→ YOUR TASKS
1. Answer these questions using the passage on João Cravinho:
(a) Which political party is he a member of?
(b) Between which years did he serve as Portuguese Territory Administration Minister?
(c) In what year did he make the remark about corruption?
2. Please update the listing lines starting at the line that contains "1456x819 pixels. Task: Click" and ending at the last line of the listing. Replace "send arrow" with "send button", change nothing else, and give only those lines.

→ DOCUMENT SEGMENT
((

João Cardona Gomes Cravinho  (born 1936) is a Portuguese politician. He served, among other positions, as member of the Portuguese Parliament (1979–1983, 1985–1989 and 1999–2002), member of the European Parliament (1989–1994), and as the Portuguese Territory Administration Minister between 1995 and 1999. He is a member of the PS political party. Cravinho has a degree in engineering.

In 2004, after the eruption of several corruption scandals involving people and institutions ranging from mayors like Fátima Felgueiras to football clubs (Apito Dourado), former Minister João Cravinho noted:
The political system has shown little efficiency in fighting corruption, tax evasion, and fraud. The successive governments did not engage themselves in that fight. Why? Because they want to win the elections… This is a fatal error that we should urgently terminate.

))

→ DATASET EXCERPTS

((

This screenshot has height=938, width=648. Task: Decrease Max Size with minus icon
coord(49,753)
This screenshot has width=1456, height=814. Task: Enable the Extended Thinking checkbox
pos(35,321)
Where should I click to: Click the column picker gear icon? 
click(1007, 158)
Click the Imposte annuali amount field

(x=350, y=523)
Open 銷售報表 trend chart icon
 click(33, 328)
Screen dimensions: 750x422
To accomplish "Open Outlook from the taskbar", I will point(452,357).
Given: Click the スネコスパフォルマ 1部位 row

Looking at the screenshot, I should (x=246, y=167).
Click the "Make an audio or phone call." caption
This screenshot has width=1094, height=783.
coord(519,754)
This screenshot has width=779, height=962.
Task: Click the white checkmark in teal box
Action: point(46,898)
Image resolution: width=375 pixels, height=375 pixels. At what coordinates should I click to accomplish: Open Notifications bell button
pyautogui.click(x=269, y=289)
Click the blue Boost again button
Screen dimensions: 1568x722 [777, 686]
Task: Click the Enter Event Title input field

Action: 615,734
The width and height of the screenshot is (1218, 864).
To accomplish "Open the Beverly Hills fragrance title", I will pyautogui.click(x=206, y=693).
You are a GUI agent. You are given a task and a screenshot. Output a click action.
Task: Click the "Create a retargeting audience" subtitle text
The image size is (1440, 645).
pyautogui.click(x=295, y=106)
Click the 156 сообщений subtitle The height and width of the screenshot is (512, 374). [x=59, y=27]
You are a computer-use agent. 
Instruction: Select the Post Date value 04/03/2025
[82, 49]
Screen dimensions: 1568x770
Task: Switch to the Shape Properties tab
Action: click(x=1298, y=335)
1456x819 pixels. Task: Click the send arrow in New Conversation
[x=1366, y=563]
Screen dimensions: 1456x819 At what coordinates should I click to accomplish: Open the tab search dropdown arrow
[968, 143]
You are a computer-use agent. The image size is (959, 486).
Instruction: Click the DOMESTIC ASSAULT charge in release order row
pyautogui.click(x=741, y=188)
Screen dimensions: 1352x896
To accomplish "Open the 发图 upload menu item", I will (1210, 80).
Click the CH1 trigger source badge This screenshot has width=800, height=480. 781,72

))

→ ANSWERS PROVIDED
1.
(a) The PS
(b) Between 1995 and 1999
(c) 2004

2.
1456x819 pixels. Task: Click the send button in New Conversation
[x=1366, y=563]
Screen dimensions: 1456x819 At what coordinates should I click to accomplish: Open the tab search dropdown arrow
[968, 143]
You are a computer-use agent. The image size is (959, 486).
Instruction: Click the DOMESTIC ASSAULT charge in release order row
pyautogui.click(x=741, y=188)
Screen dimensions: 1352x896
To accomplish "Open the 发图 upload menu item", I will (1210, 80).
Click the CH1 trigger source badge This screenshot has width=800, height=480. 781,72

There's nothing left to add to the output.